_Page extract_.
------------------------------------------------------------------------
Waterjade provides monitoring and prediction services for water resources that help its customers optimise the water supply. Especially industrial companies that extensively use water in their daily applications, such as water utility companies and hydropower companies, need to plan the water withdrawal from the watershed – be it from a reservoir, a river, or a well.
The service from Waterjade can help answer typical questions, such as “How much water is there and when will it become available?”, “How can water abstraction on the industrial plant be optimised?”. The innovative technology called “The digital twin of the watershed”, a mix of physical models and machine learning algorithms, can follow the evolution of the water cycle in the catchment by using satellite data, in-situ observations and weather forecasts.
In 2020, Waterjade won the Copernicus Masters EC EU Space data for “Blue Economy” Challenge. The solution convinced the jury with the demonstration of how to use Copernicus satellite data to monitor river flow and predict discharge. Waterjade features a new modelling approach that combines artificial intelligence and physical models to predict water inflow based on weather developments in upstream catchment areas. Sentinel-1 and Sentinel-3 data were used to infer the water level of rivers and streams, and Copernicus C3S to produce seasonal forecasts. The results include continuous remote monitoring of river or lake levels through satellite data.
------------------------------------------------------------------------
_Problem set_.
1. Answer these questions from the Waterjade text:
(a) What is the name of the technology that mixes physical models and machine learning algorithms?
(b) In what year did Waterjade win the Copernicus Masters challenge?
(c) Which satellite data were used to infer the water level of rivers and streams?
2. Please turn the paragraph of the Waterjade text that begins "In 2020, Waterjade won" into a bulleted list that keeps its main facts.
------------------------------------------------------------------------
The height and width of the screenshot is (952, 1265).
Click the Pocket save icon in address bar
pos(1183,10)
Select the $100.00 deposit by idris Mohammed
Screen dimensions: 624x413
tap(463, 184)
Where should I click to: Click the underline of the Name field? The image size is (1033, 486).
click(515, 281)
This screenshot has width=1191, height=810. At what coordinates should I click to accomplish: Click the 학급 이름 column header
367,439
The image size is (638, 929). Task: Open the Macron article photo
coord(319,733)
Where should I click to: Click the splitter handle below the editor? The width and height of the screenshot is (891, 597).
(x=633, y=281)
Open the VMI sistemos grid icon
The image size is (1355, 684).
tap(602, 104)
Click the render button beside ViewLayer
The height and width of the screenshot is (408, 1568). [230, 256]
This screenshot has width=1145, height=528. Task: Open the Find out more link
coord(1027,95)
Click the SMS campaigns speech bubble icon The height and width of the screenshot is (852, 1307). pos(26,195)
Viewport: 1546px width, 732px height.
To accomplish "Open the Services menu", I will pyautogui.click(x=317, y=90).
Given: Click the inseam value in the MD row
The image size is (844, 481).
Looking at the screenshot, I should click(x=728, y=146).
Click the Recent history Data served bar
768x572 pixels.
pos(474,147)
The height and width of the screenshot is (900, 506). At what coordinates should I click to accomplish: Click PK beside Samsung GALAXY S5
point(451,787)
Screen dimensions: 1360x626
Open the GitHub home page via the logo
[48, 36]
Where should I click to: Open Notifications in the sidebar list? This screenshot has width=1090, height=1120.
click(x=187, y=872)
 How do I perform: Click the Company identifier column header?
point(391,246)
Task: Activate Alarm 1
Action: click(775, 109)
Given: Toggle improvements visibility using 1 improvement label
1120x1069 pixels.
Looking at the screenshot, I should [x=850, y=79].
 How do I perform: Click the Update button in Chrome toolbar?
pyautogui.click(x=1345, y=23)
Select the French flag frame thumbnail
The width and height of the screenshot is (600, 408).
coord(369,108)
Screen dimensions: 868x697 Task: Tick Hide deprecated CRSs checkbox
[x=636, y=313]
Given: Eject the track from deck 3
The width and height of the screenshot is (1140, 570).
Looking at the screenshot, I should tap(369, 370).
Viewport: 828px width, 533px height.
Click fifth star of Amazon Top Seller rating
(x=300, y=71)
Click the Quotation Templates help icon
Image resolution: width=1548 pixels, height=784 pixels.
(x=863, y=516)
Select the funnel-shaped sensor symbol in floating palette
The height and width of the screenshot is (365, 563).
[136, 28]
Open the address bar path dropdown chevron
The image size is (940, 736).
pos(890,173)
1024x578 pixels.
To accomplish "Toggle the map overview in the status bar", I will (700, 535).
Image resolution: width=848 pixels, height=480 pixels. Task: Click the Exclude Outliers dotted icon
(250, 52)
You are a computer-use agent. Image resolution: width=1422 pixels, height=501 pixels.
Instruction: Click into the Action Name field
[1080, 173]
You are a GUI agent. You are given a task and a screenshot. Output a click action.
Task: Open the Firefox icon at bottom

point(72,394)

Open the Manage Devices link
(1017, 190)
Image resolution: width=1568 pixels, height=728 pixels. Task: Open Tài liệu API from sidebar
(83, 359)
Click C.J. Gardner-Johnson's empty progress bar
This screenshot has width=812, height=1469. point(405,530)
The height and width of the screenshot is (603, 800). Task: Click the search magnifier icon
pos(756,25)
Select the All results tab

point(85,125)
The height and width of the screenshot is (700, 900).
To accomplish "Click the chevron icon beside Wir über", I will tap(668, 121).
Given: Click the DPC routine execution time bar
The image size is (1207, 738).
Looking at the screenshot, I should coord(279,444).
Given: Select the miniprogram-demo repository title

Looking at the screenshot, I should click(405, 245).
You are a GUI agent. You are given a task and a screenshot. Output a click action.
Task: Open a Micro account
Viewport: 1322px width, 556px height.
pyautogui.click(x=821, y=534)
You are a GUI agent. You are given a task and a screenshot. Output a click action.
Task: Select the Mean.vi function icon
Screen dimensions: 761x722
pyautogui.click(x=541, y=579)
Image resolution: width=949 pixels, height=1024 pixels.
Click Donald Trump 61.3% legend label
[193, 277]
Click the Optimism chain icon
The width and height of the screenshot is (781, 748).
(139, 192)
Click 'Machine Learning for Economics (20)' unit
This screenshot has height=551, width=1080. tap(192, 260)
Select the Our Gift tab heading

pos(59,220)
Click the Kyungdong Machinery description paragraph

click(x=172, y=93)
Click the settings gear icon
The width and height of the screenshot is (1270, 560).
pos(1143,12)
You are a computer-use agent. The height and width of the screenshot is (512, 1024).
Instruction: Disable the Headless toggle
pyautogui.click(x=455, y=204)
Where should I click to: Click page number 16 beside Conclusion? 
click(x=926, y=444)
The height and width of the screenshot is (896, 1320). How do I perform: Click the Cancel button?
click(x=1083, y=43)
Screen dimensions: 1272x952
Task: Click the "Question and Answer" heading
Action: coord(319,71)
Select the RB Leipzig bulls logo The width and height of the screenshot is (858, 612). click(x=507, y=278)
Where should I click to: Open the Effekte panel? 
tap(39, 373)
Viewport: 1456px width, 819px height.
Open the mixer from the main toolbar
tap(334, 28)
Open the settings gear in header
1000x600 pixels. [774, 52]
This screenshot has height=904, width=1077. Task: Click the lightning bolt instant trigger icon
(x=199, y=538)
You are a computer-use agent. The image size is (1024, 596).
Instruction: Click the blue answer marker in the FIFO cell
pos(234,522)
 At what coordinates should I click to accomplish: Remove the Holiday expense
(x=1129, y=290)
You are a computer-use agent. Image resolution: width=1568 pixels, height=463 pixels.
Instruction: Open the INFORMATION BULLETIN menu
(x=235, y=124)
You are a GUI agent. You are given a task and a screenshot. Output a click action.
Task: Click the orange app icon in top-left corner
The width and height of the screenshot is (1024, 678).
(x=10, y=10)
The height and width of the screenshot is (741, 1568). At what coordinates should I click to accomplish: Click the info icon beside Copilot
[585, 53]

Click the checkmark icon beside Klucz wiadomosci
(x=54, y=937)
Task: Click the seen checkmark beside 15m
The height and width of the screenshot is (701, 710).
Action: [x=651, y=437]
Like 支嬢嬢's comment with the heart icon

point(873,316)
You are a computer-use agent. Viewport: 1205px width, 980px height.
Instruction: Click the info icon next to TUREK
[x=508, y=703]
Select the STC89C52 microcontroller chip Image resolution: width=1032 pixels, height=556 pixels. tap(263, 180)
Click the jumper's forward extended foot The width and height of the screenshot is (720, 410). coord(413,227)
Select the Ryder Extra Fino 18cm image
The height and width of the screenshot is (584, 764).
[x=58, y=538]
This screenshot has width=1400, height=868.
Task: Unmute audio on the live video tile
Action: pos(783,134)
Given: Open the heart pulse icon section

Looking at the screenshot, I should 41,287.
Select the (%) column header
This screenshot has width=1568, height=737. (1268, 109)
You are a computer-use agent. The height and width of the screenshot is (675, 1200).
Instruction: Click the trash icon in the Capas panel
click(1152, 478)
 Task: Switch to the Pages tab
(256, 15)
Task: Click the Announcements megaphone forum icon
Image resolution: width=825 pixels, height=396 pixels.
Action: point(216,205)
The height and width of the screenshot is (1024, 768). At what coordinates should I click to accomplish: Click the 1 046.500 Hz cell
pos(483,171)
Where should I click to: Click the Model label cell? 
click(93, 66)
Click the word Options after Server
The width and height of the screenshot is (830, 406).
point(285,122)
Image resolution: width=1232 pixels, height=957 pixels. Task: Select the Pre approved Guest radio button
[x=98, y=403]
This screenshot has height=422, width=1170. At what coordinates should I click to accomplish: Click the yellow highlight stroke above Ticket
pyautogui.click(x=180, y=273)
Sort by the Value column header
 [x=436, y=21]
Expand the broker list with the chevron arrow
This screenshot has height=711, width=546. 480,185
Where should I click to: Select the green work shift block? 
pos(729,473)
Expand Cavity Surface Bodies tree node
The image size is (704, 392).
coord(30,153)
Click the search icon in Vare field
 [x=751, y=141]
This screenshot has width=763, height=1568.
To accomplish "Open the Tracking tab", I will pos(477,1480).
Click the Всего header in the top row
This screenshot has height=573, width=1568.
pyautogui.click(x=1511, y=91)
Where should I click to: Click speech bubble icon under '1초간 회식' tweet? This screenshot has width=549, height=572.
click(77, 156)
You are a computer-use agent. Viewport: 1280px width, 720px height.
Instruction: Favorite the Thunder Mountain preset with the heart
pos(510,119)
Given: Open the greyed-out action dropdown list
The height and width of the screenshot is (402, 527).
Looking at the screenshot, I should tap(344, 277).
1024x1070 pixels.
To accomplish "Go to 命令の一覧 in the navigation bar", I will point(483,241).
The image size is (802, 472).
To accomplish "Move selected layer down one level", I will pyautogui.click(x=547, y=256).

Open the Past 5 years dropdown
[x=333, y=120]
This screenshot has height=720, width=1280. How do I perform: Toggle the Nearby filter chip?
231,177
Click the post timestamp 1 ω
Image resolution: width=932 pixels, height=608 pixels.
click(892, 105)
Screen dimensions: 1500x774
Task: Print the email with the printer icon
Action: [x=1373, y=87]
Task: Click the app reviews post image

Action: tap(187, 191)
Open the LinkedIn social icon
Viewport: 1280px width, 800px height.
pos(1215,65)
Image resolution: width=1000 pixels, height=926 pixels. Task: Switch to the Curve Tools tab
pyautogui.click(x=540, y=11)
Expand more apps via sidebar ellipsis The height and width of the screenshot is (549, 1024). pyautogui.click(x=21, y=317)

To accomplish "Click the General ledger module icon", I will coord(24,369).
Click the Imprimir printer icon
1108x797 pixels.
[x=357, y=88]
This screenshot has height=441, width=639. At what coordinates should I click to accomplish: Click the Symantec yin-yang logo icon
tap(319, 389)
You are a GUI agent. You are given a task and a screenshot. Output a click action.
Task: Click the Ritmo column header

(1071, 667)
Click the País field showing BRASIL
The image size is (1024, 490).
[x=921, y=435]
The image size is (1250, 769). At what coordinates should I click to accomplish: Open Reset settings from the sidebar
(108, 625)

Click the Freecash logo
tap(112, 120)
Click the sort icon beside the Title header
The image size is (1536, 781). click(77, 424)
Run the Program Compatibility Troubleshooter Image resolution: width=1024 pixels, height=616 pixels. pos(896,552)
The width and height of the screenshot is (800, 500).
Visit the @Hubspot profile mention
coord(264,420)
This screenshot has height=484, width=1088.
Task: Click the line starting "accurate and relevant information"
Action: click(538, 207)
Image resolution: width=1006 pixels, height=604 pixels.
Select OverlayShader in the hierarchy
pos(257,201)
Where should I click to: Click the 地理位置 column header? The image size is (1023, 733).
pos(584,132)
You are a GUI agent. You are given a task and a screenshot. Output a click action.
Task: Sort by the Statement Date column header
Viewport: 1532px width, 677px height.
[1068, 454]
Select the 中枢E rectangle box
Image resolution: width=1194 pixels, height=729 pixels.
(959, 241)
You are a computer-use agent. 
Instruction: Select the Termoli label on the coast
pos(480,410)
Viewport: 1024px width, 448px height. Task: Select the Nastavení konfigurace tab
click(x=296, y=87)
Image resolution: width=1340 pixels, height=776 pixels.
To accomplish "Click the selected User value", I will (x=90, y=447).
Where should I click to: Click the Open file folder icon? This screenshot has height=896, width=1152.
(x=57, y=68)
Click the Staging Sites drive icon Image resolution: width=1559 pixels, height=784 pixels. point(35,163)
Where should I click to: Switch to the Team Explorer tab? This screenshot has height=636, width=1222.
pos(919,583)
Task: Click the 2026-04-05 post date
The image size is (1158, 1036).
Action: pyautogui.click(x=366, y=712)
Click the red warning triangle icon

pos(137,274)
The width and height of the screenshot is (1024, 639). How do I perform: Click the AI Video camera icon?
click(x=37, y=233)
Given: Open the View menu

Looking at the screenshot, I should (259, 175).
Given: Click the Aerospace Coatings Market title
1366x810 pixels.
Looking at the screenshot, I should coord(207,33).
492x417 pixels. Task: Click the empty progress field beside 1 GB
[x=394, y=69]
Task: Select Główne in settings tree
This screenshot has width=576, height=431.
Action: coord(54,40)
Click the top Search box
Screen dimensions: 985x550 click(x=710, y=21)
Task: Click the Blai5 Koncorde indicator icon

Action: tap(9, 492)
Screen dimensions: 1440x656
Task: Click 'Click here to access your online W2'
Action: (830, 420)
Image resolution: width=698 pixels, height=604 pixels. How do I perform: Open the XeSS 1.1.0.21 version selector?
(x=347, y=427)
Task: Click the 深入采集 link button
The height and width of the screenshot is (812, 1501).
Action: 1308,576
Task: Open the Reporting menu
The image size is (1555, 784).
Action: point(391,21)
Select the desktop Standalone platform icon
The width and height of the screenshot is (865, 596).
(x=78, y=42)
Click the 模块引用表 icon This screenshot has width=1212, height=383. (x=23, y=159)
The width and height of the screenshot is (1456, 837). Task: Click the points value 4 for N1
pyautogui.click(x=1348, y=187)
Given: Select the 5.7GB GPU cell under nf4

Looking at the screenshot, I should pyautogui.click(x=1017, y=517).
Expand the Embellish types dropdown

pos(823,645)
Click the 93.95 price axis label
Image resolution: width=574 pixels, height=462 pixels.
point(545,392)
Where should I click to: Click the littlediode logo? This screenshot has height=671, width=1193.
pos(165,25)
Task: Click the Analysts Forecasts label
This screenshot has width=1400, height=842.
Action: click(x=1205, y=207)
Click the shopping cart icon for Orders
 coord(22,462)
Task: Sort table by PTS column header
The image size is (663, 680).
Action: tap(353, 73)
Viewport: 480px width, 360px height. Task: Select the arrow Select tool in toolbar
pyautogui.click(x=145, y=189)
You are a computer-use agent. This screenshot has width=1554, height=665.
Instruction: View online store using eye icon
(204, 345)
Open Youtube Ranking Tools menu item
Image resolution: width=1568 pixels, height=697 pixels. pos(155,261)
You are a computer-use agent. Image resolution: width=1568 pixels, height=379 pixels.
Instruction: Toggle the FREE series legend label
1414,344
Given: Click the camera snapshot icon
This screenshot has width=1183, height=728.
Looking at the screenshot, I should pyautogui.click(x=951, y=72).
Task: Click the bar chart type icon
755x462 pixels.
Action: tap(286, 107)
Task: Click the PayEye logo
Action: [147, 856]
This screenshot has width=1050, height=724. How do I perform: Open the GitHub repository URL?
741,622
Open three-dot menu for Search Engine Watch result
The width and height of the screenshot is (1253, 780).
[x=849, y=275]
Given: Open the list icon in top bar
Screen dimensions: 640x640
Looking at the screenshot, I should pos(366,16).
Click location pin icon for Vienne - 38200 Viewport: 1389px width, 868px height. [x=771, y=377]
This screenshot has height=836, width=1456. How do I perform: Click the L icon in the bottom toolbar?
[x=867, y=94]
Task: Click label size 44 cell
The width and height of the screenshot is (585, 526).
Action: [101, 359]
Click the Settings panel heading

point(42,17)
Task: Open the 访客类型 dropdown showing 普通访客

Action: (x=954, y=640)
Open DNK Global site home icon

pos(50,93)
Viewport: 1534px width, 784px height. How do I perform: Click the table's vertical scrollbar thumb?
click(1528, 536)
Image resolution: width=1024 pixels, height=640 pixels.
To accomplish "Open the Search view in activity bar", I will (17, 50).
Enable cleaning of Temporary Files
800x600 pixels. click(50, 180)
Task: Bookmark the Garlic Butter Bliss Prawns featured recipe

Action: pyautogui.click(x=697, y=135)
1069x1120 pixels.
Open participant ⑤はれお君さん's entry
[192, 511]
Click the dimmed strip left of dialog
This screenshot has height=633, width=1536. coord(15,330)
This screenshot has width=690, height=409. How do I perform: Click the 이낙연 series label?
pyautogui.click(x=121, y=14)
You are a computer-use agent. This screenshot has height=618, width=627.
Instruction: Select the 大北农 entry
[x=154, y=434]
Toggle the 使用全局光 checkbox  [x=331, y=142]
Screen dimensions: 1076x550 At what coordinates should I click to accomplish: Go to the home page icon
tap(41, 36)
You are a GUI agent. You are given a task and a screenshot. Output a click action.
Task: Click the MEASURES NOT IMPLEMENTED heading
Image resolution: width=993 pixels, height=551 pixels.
------------------------------------------------------------------------
_Answers given_.
1.
(a) "The digital twin of the watershed"
(b) 2020
(c) Sentinel-1 and Sentinel-3 data

2.
- In 2020, Waterjade won the Copernicus Masters EC EU Space data for "Blue Economy" Challenge.
- The jury was convinced by its demonstration of using Copernicus satellite data to monitor river flow and predict discharge.
- Its modelling approach combines artificial intelligence and physical models to predict water inflow from weather developments in upstream catchment areas.
- Sentinel-1 and Sentinel-3 data were used to infer river and stream water levels.
- Copernicus C3S was used to produce seasonal forecasts.
- The results include continuous remote monitoring of river or lake levels through satellite data.